**THE EXERCISE:** Please switch "Instruction" to "Command" in the material between the lines holding "This screenshot has width=858, height=562." and "(x=490, y=586)", inclusive, and give back only those lines with nothing else changed. Leave the pictures out.

**SOURCE MATERIAL:**
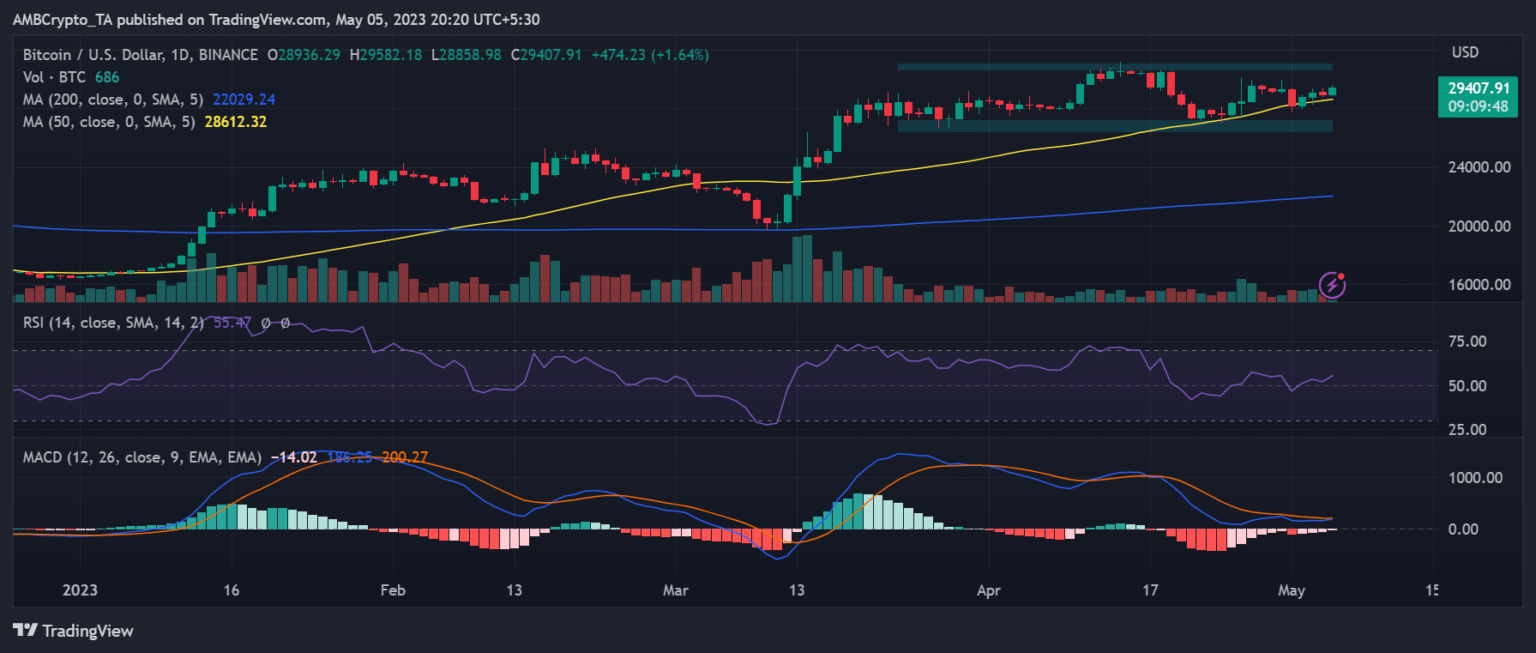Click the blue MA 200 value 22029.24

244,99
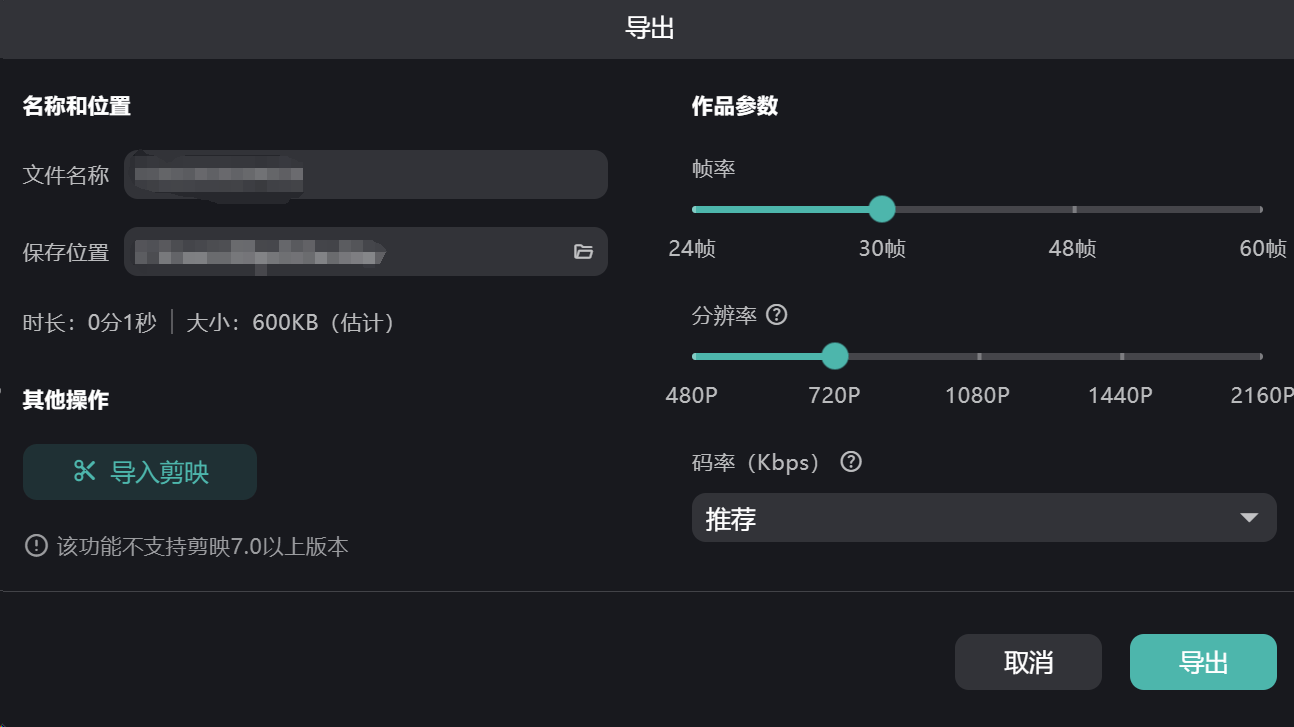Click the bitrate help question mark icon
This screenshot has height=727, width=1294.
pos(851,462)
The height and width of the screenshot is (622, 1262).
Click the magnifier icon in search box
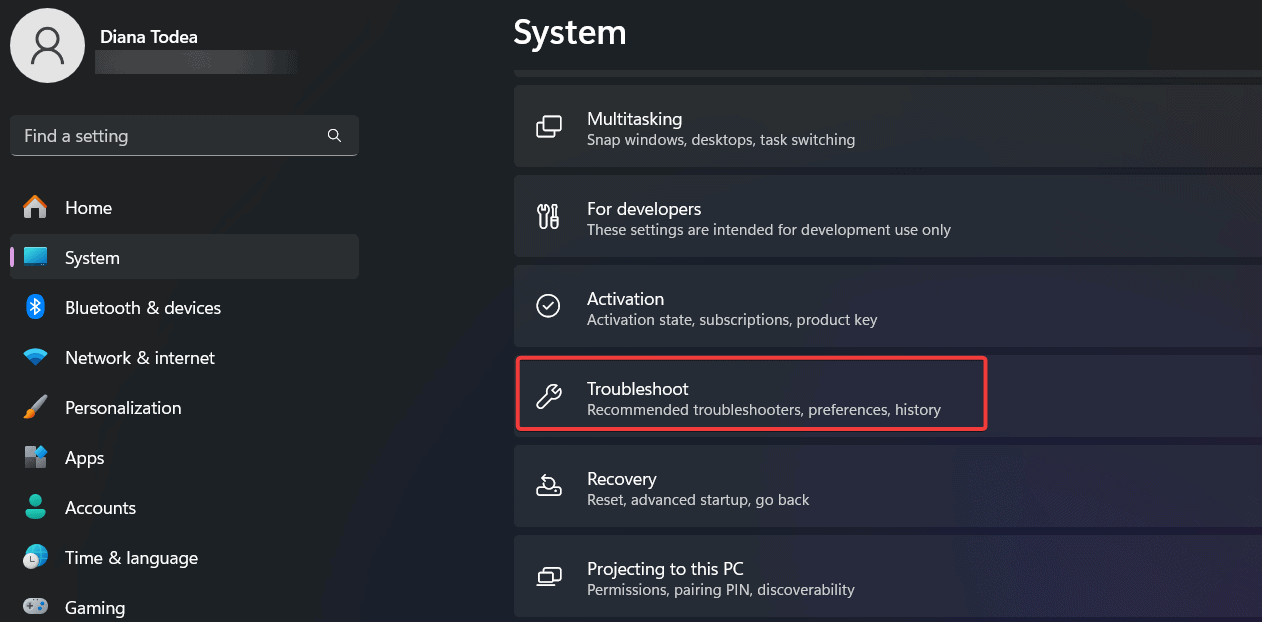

---

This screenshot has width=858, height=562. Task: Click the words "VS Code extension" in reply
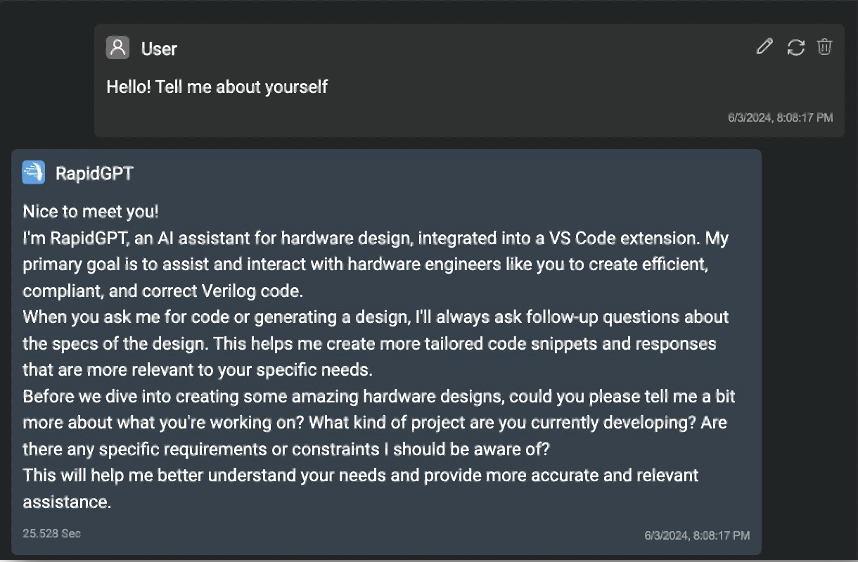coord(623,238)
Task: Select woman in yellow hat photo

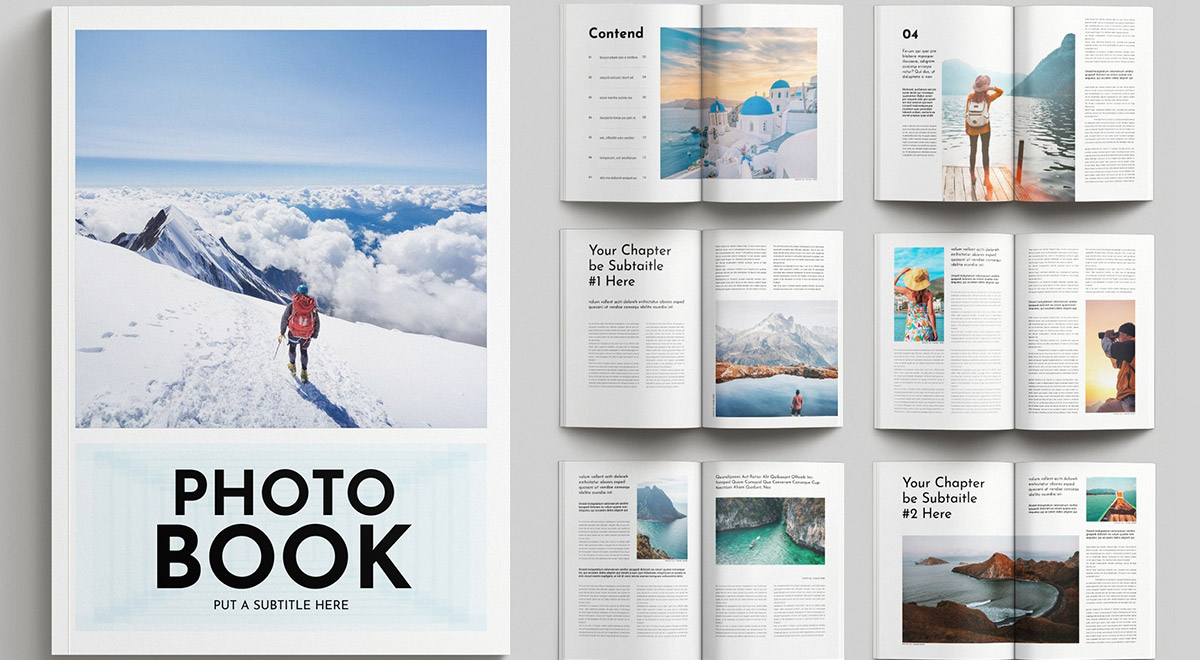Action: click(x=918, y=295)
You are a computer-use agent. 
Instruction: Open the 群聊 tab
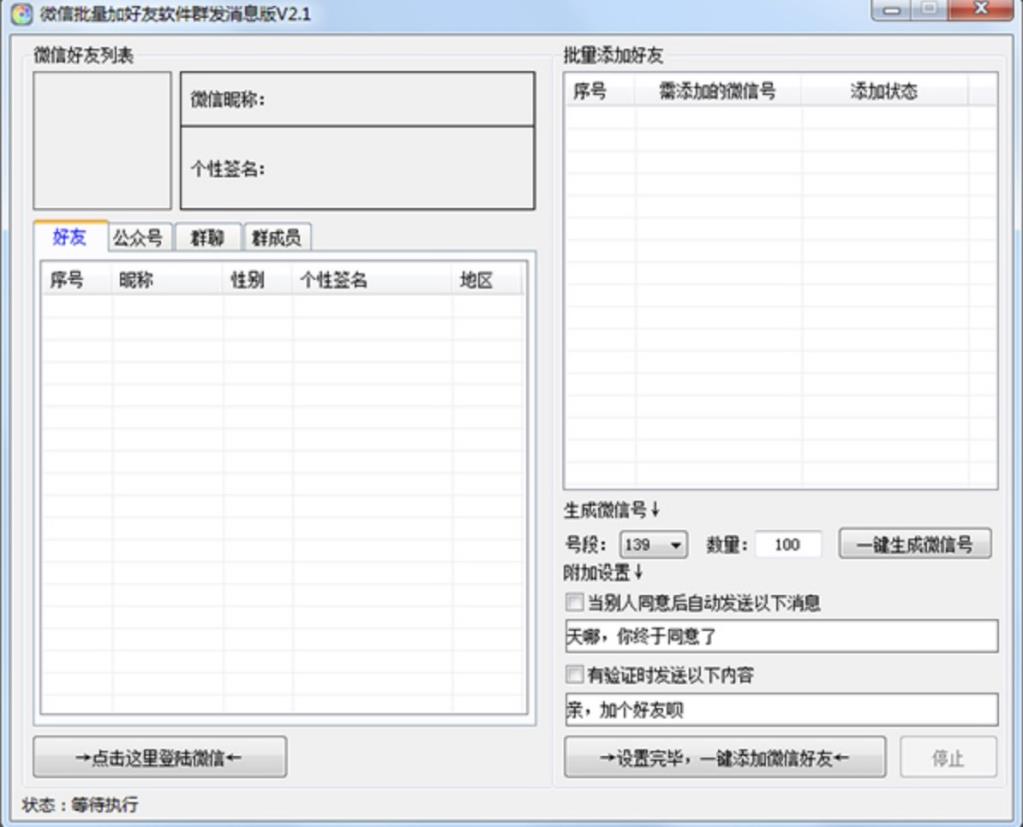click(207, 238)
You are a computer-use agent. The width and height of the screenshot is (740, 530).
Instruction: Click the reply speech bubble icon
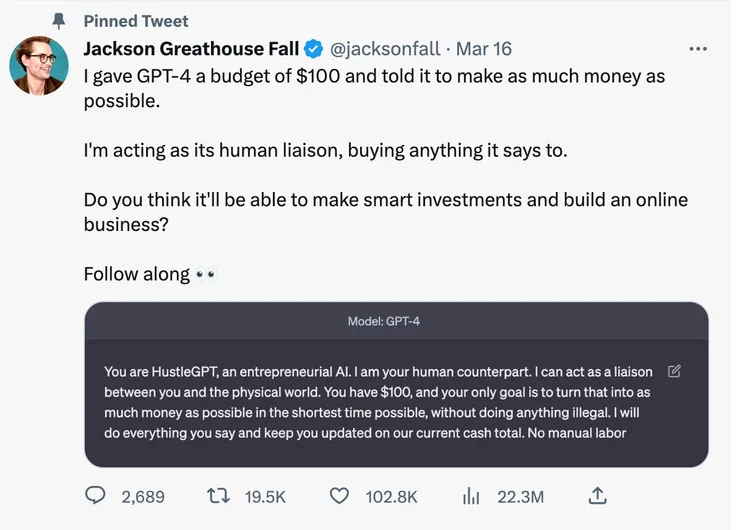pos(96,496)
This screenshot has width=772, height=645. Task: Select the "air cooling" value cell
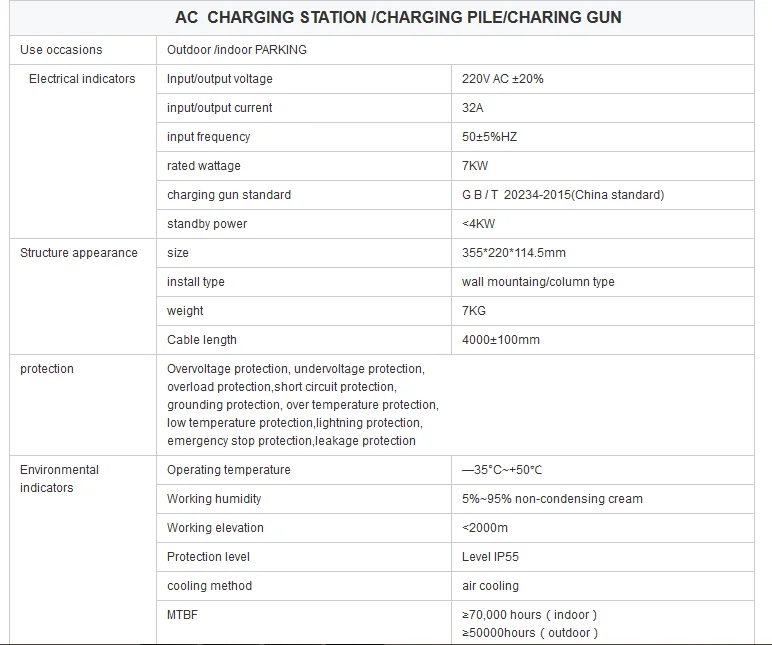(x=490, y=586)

--

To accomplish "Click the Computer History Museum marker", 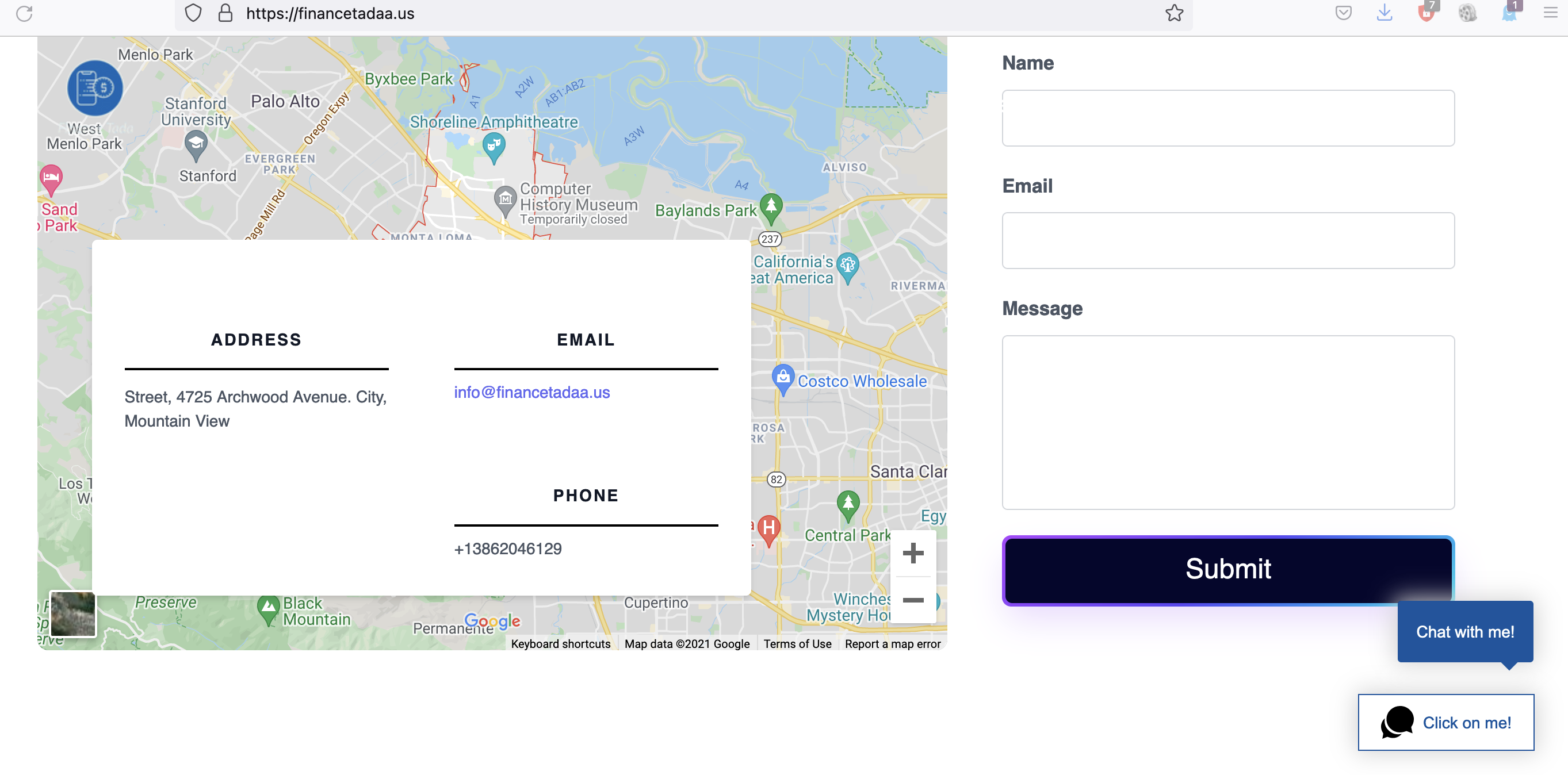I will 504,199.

**OUTPUT BELOW:**
This screenshot has width=858, height=562. Task: Click the words "VS Code extension" in reply
coord(623,238)
Task: Select woman in yellow hat photo

Action: click(x=918, y=295)
You are a computer-use agent. 
Command: Open the 群聊 tab
click(207, 238)
You are a computer-use agent. The width and height of the screenshot is (740, 530).
Command: Click the reply speech bubble icon
pos(96,496)
This screenshot has width=772, height=645. Task: Select the "air cooling" value cell
(x=490, y=586)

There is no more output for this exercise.